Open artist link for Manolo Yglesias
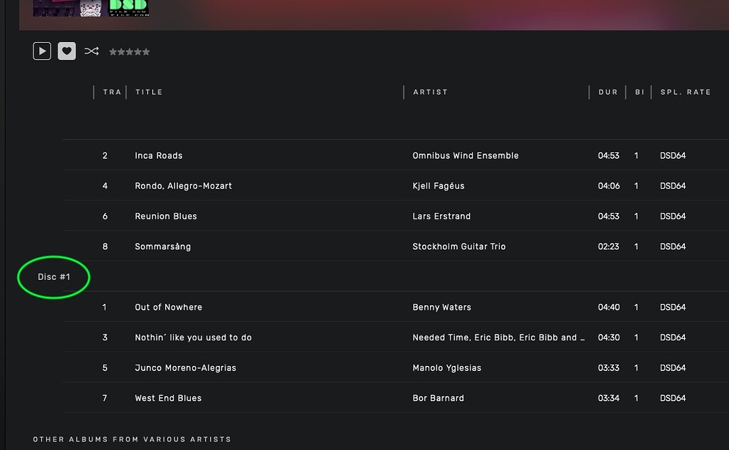[x=447, y=367]
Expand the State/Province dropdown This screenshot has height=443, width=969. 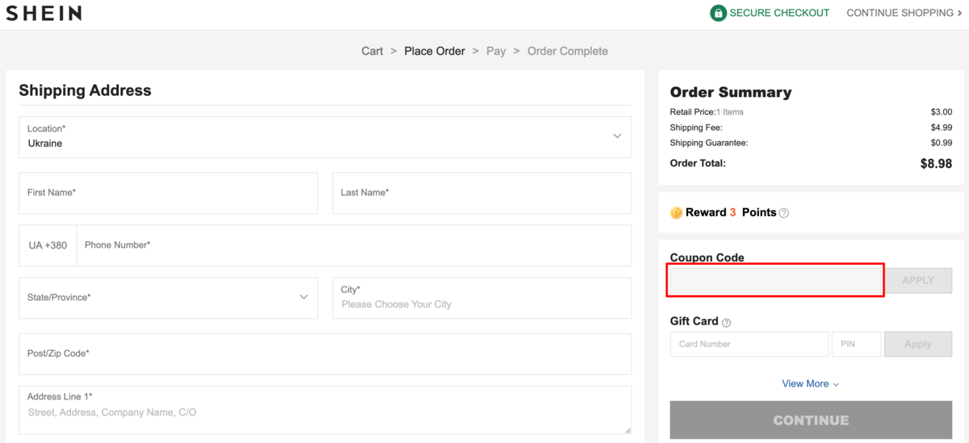coord(168,298)
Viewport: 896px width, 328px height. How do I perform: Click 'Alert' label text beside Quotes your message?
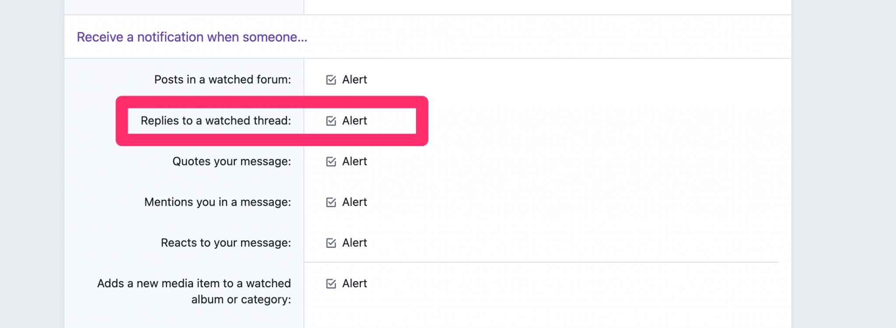coord(354,162)
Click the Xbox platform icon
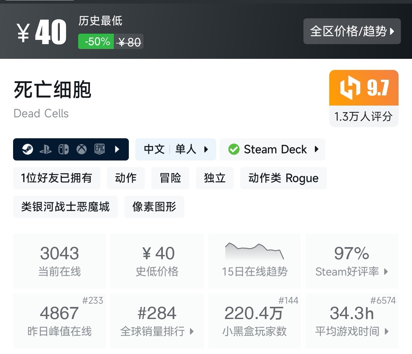The width and height of the screenshot is (412, 354). pos(81,149)
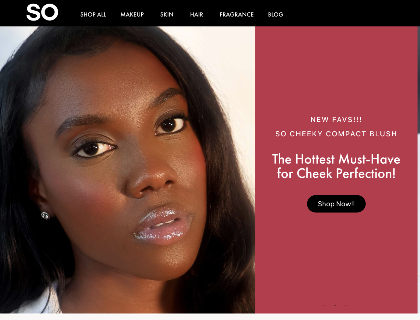Grab the page scrollbar thumb on right
Image resolution: width=420 pixels, height=320 pixels.
coord(419,80)
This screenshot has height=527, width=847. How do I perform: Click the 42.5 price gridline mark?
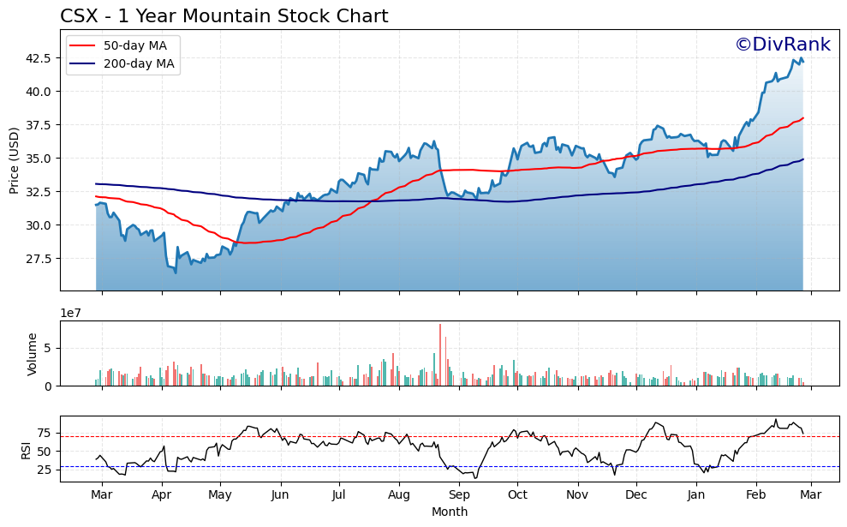click(x=37, y=59)
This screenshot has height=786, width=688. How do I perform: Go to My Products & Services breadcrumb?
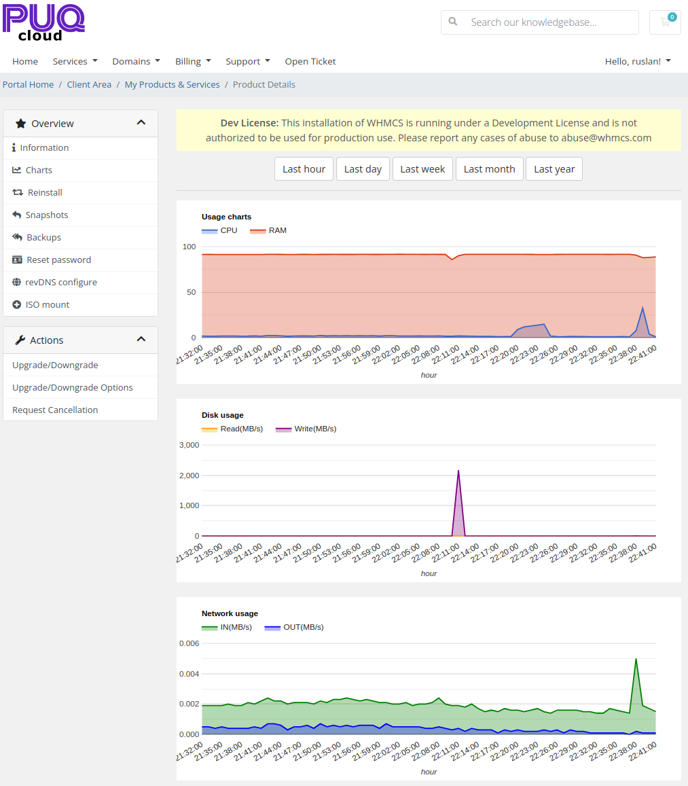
# # # # # # #
## To do
Could you set down, exactly as written, every line from the one with "This screenshot has height=527, width=847." to the end of the data, both ends included? Leave out the pictures.

## Response to this task
This screenshot has height=527, width=847. How do I perform: Click the 42.5 price gridline mark?
click(x=37, y=59)
This screenshot has height=786, width=688. How do I perform: Go to My Products & Services breadcrumb?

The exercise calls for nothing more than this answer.